In Citizen: An American Lyric, Claudia Rankine uses her encounters with racism, second point of view, and imagery to allow readers to experience the encounters first hand rather than observing from afar. On page 7, Rankine states, “send adrenaline to the heart, dry out the tongue, and clog the lungs… they drown you in sound… like lighting they strike you across the larynx.” This descriptive passage is a reaction to the memory of a friend calling Rankin by her black housekeepers name. The description of how this made her feel is then passed on to the reader by using strong words of imagery. The words make you get a feeling dumbfoundedness and sadness. Throughout the book and especially in this passage by using the second person it makes you feel it is happening to you personally. Even though from an outside perspective this could have just been seen as a mistake but by using “you” and “yourself” you picture how you would feel if you were involved in this econterment. A friend calling Rankine by a black housekeepers name makes her feel angry because is she being called that because “you two were the only black people in her life” or was is because she was distracted and did not realize that she had called her that? (Rankine 7). By the friend calling her that makes for an uncomfortable situation to speak up or correct someone and with the use of imagery it shows that.
The encounters with racism and the second point of view is displayed again on page 15 when Rankine recalls the story of when her neighbor called the police on her black male friend who is babysitting her child, whom he thought was disturbed and breaking into the home. The neighbor took it upon himself to call the police before she could explained to him that he was friend babysitting. This action shows how racism is displayed in this passage. If the man in the house was white the neighbor would have probably not noticed anything off but since he was of color the neighbor felt it was needed to call the police. Using the second point of view throughout this passage makes the reader feel like you are in this situation and puts a sense of anger and feeling of uncomfortableness within them. The feeling of uncomfortableness happens when Rankine states on page 15 “your friend is speaking to you neighbor when you arrive home… your neighbor has apologized to your friend and is now apologizing to you”.
Rankine’s encounternments continue on page 18 when she goes to visit her therapist whom she has only spoken with on the phone but is now going to meet for the first time. Rankin states that “when the door finally opens, the woman standing there yells, at the top of her lungs, Get aways from my house! What are you doing in my yard?”. By using the words “yells, at the top of her lungs” readers can picture how the woman is screaming and how Rankine is standing there. To compare and explain the level of aggression, it is later described “as if a wounded Doberman pinscher or a German shepard has gained the power of speech” (Rankine 18). This instance stresses the idea of racism and how even such a minor thing as knocking on a door as a black woman, for an appointment can be made into a big deal. By using the second point of view it makes the reader feel as if they are the one walking out the door and getting yelled at. At the end of the counterment on page 18 the Rankine’s therapist states “I am so sorry, so, so sorry” but this seems meaningless because there was no reason to yell and Rankine in the first place.
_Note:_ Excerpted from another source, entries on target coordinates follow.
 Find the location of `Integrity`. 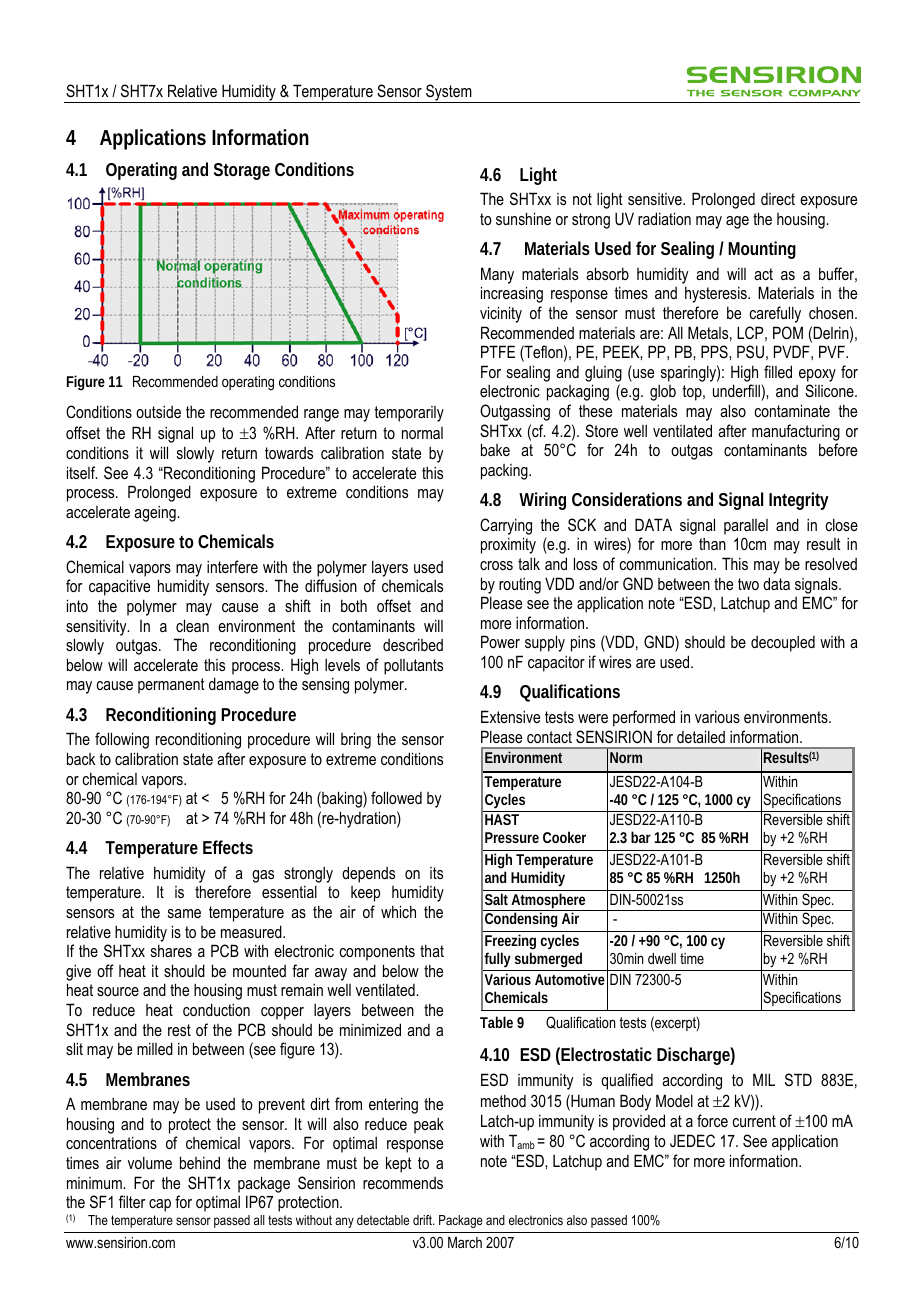

Integrity is located at coordinates (799, 501).
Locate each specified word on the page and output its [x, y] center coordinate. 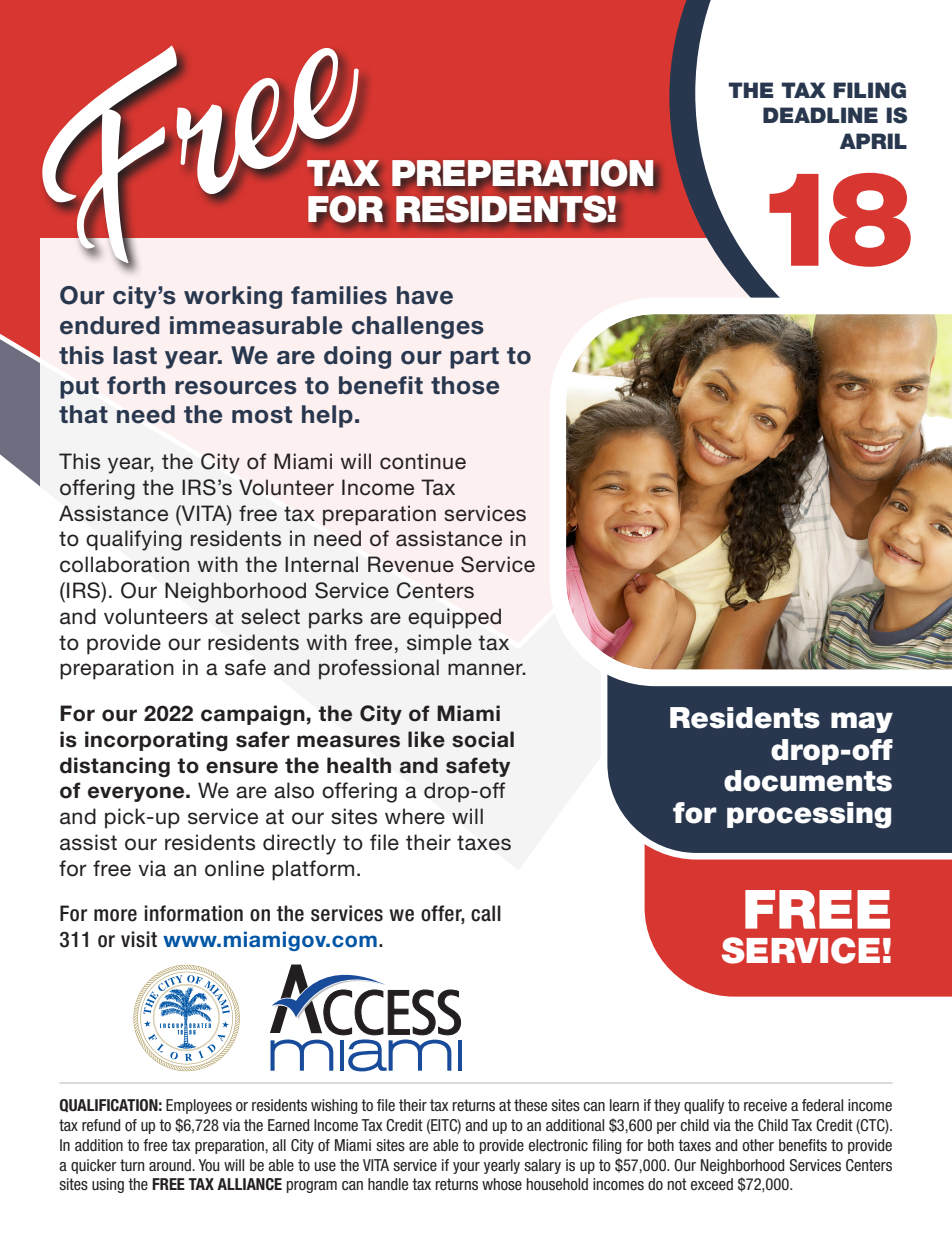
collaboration [124, 564]
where [415, 816]
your [466, 1168]
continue [423, 461]
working [233, 297]
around [171, 1165]
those [465, 385]
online [234, 868]
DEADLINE [820, 115]
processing [809, 815]
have [425, 295]
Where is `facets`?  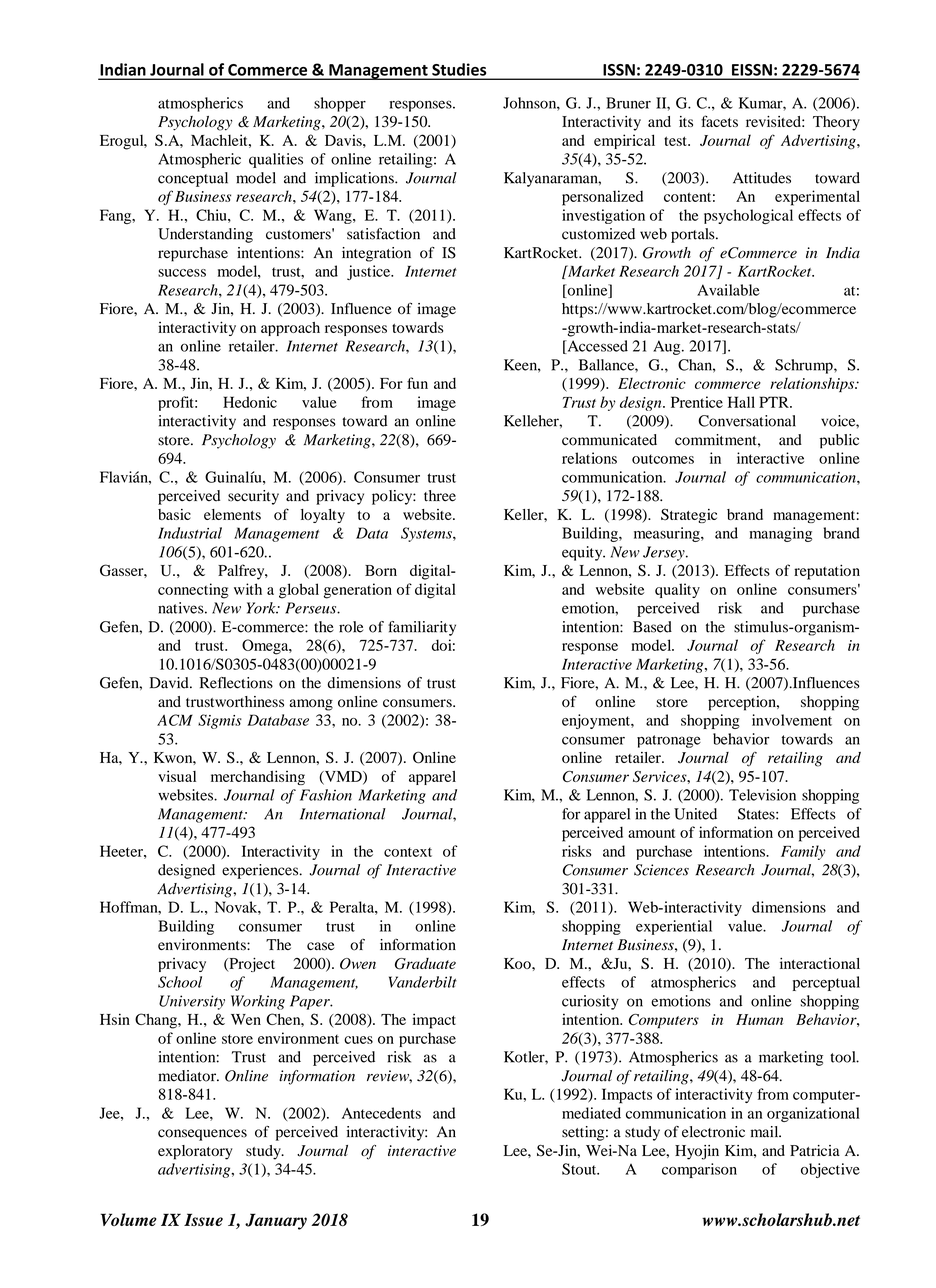
facets is located at coordinates (719, 121).
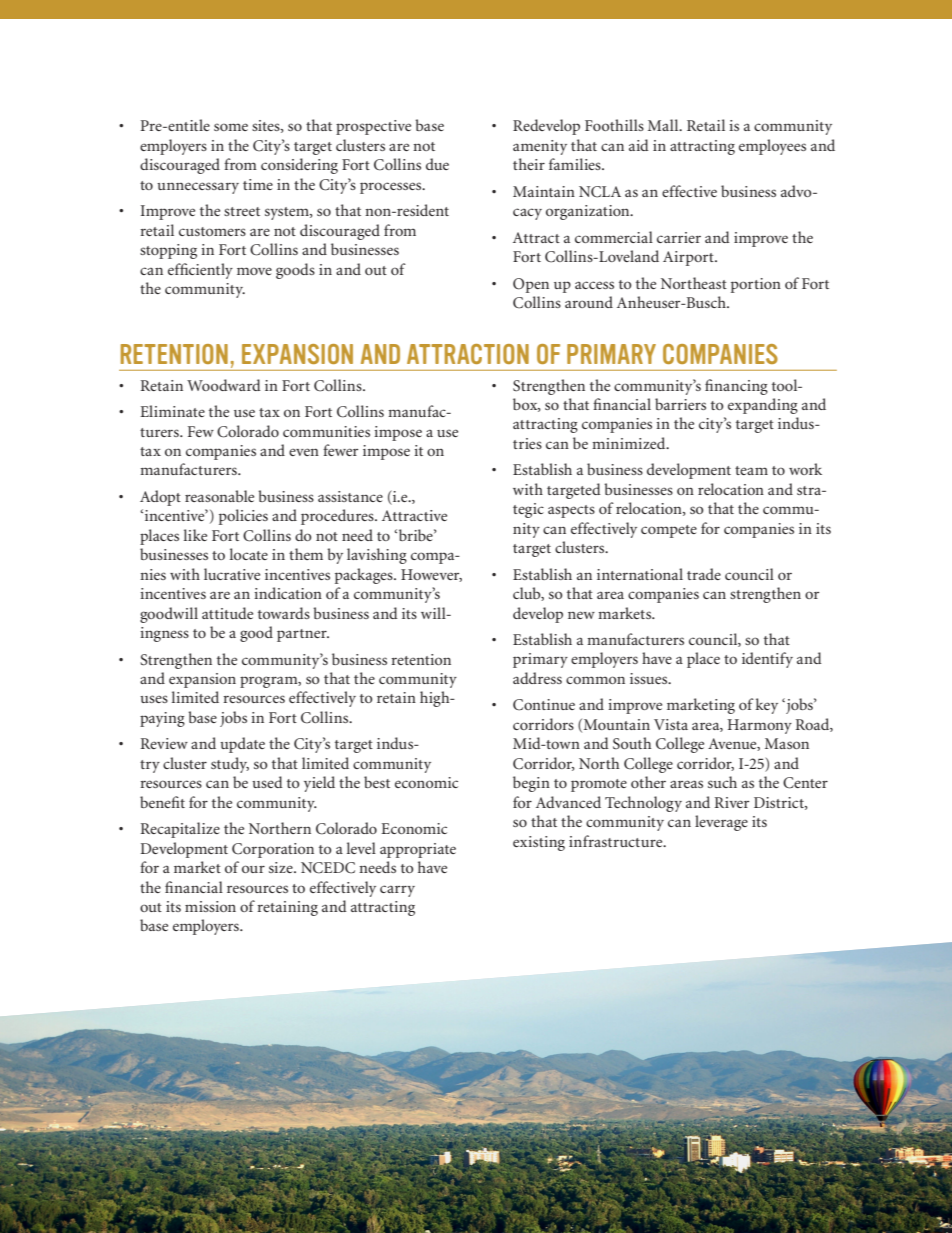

When looking at these smaller encounterments they may just be seen as mistakes or not big deals but when the reader looks at these together it shows all of these microaggressions add up and even though they seem like honest mistakes they make the person they are happening to frustrated and angry.
- How does the second point of view make you, as the reader feel? Would it make a difference if it was third person or first person point of view?
- What are some other examples of imagery seen throughout the sections?
Rankine, Claudia. Citizen: An American Lyric. Penguin, 2015.